+++ STORED RECORDS

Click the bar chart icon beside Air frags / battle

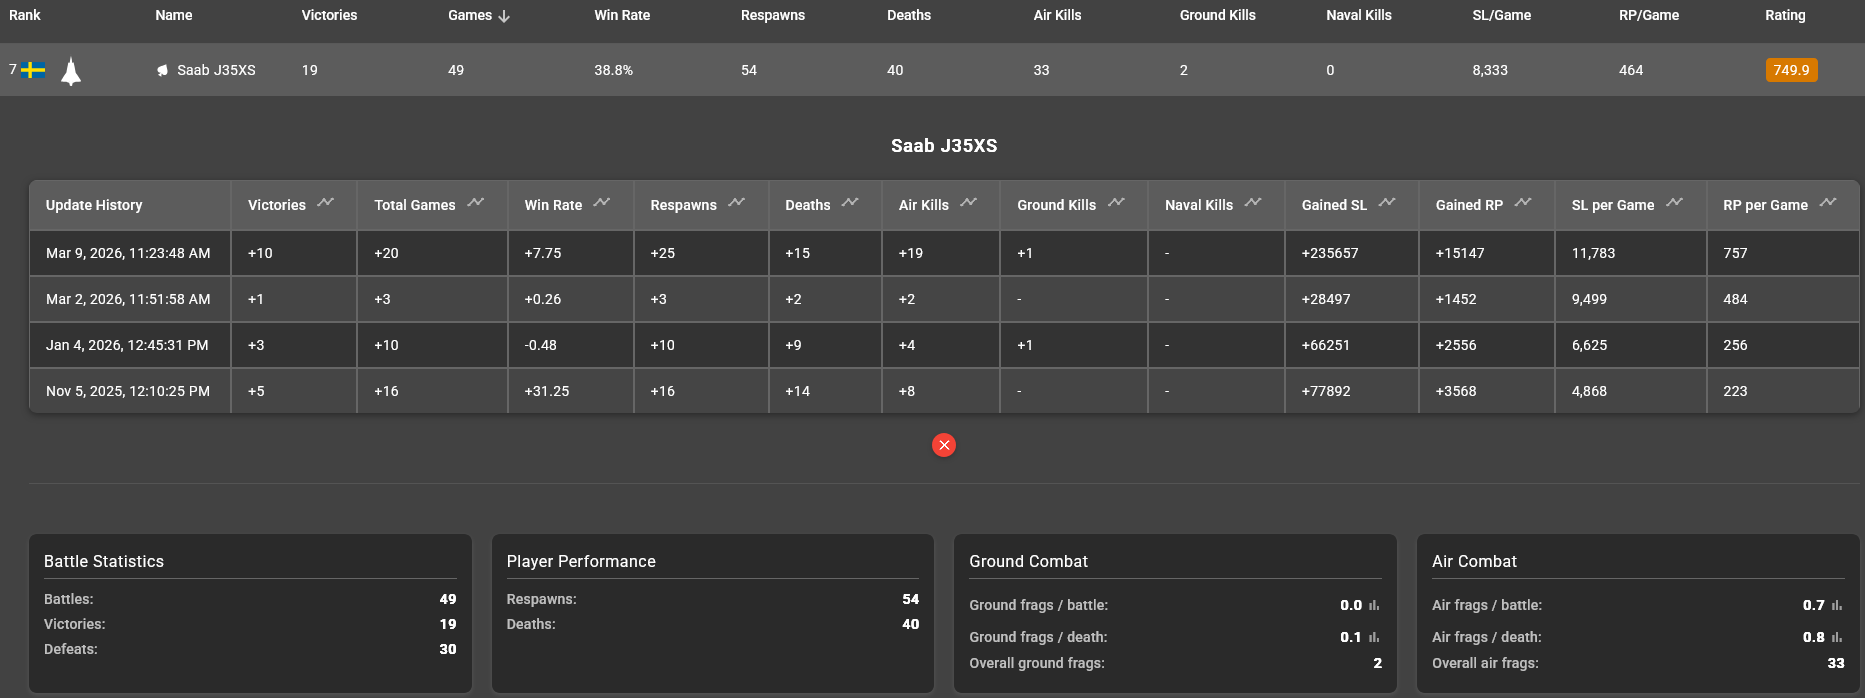[x=1837, y=606]
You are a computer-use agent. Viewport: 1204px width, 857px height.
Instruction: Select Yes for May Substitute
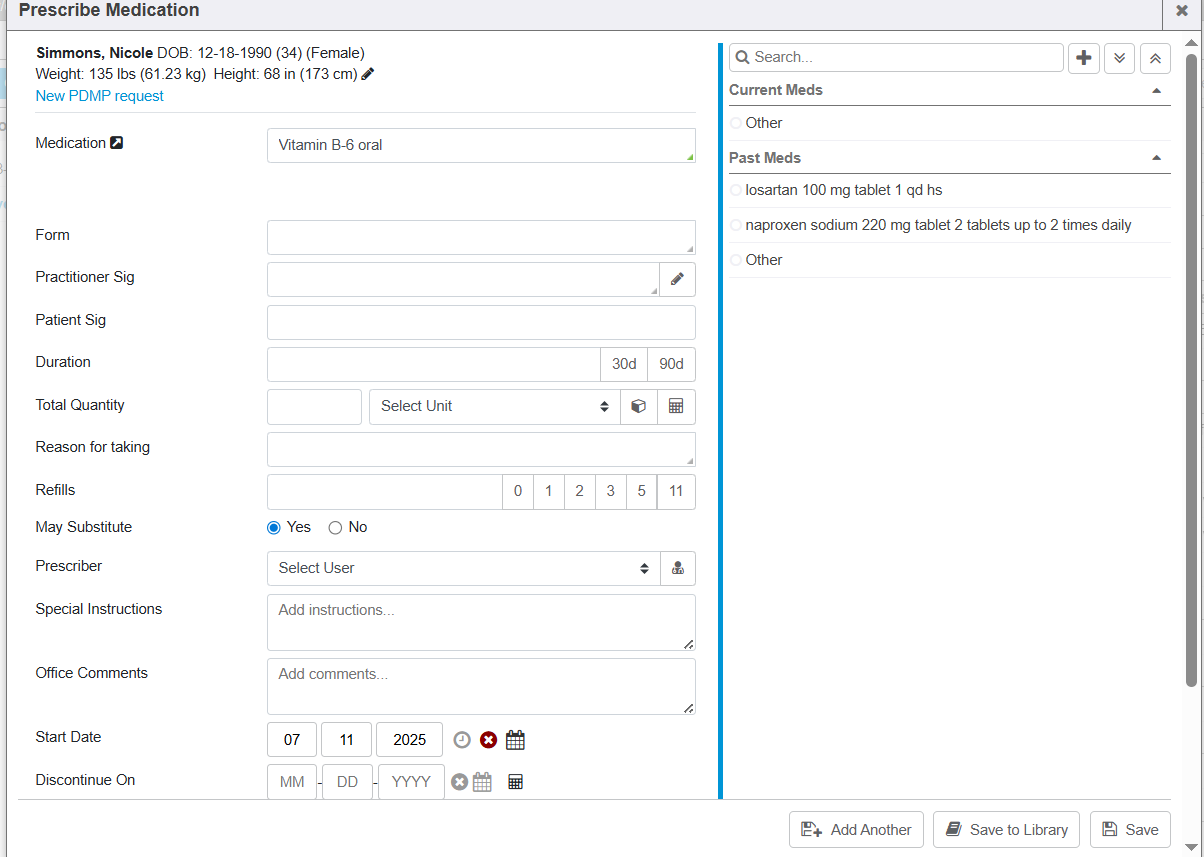[x=274, y=528]
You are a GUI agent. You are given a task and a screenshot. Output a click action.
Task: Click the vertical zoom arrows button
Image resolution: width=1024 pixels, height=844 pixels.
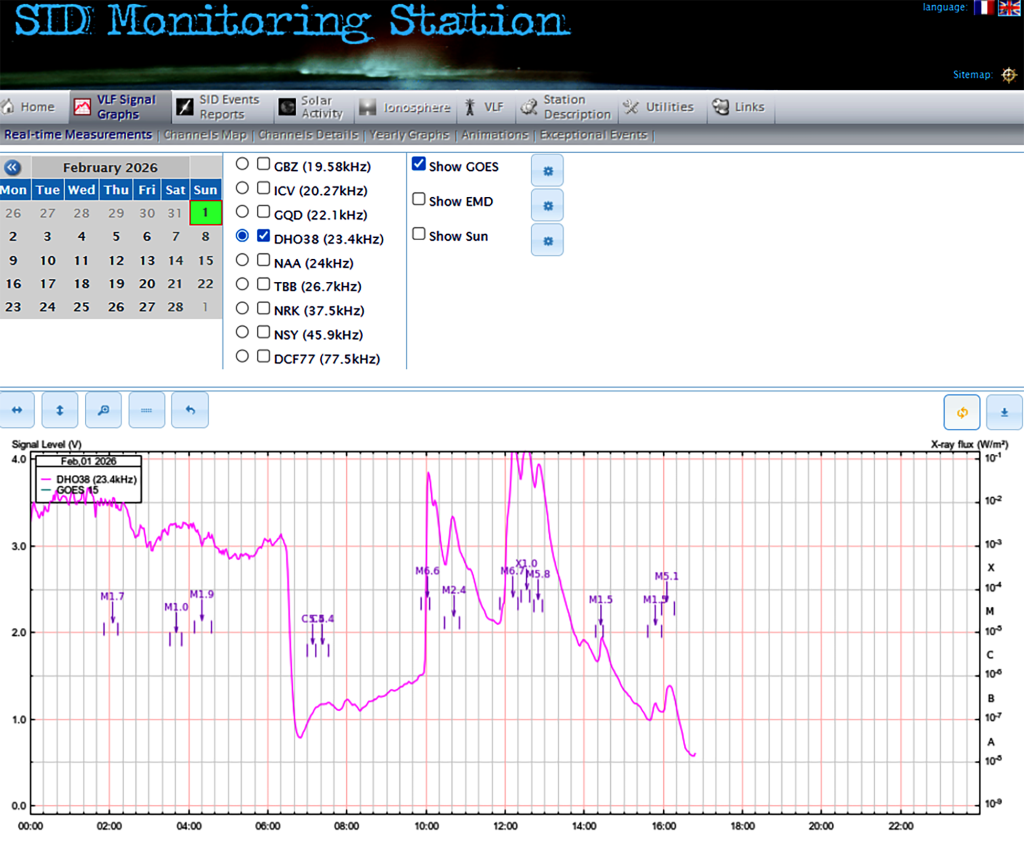point(60,410)
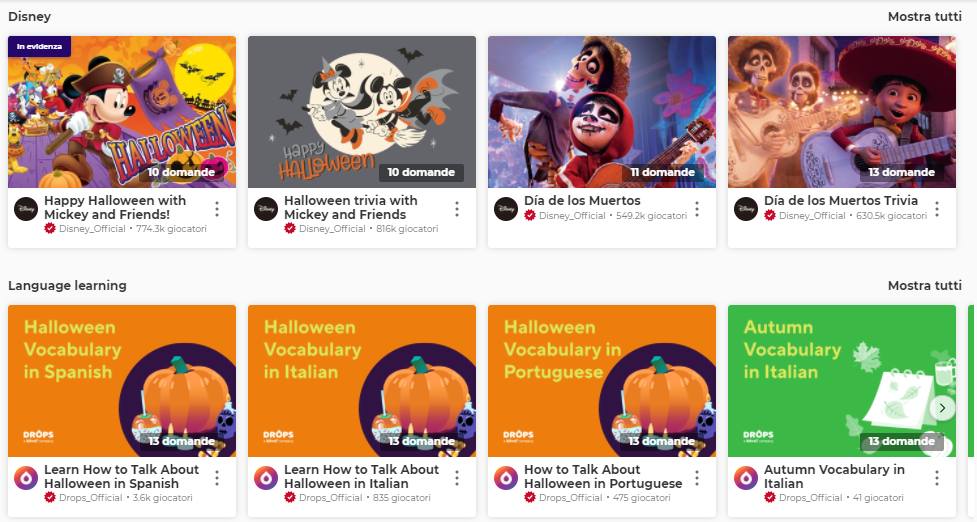Open options menu for Happy Halloween with Mickey
The image size is (977, 522).
click(217, 209)
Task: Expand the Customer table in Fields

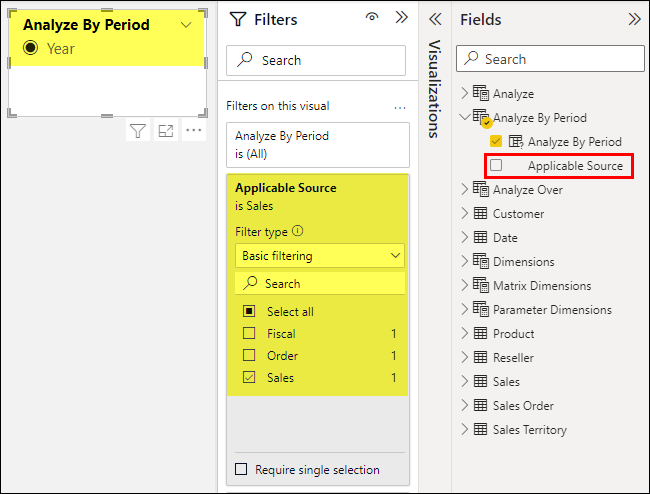Action: pos(464,214)
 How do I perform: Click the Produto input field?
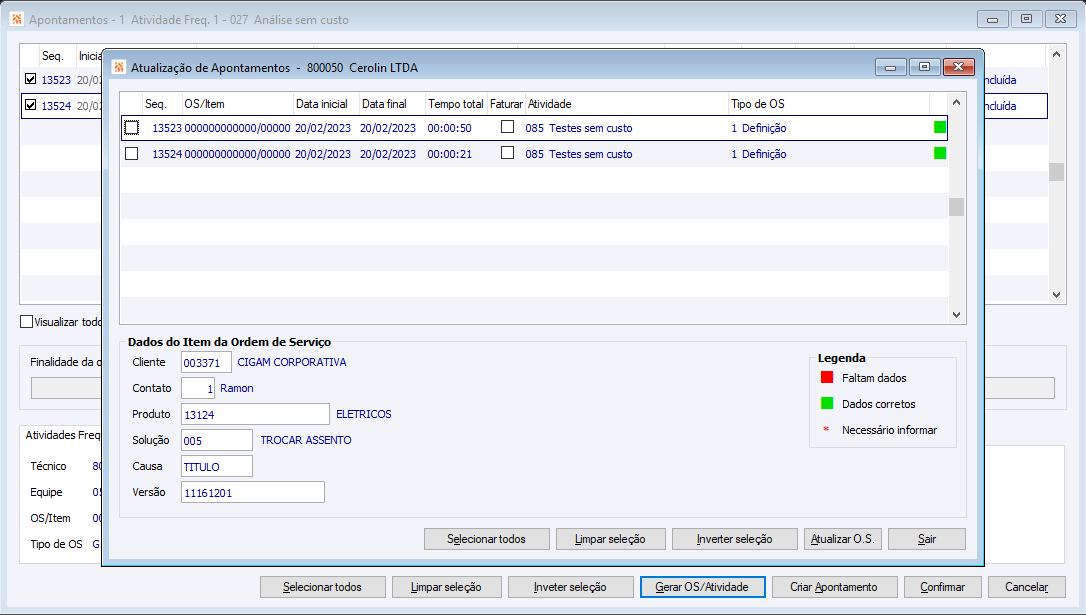pyautogui.click(x=255, y=414)
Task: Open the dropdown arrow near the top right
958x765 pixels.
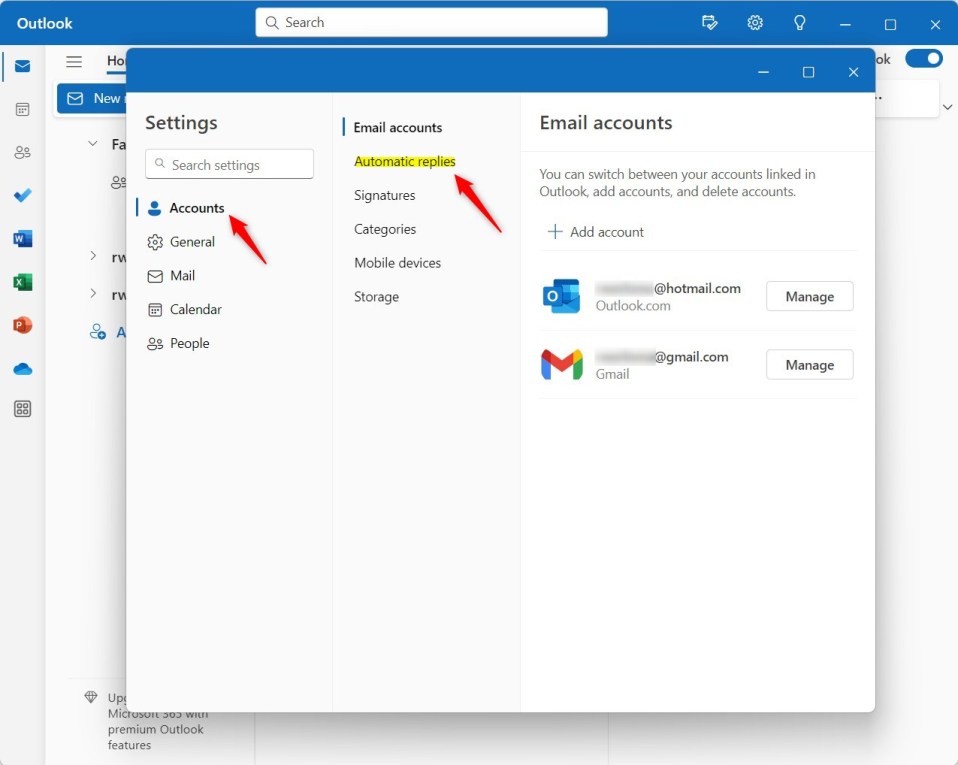Action: tap(946, 105)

++++++

[THE TASK] Reproduce every entry above word for word, leaving out the pictures.

[RESPONSE TO THIS EXERCISE]
Click the bar chart icon beside Air frags / battle

[x=1837, y=606]
You are a computer-use agent. Viewport: 1204px width, 857px height.
Instruction: Select Yes for May Substitute
[x=274, y=528]
You are a GUI agent. You are given a task and a screenshot. Output a click action.
Task: Click the vertical zoom arrows button
Image resolution: width=1024 pixels, height=844 pixels.
point(60,410)
Open options menu for Happy Halloween with Mickey
The image size is (977, 522).
click(217, 209)
Task: Expand the Customer table in Fields

Action: pos(464,214)
 How do I perform: Click the Produto input field?
pyautogui.click(x=255, y=414)
Task: Open the dropdown arrow near the top right
958x765 pixels.
Action: tap(946, 105)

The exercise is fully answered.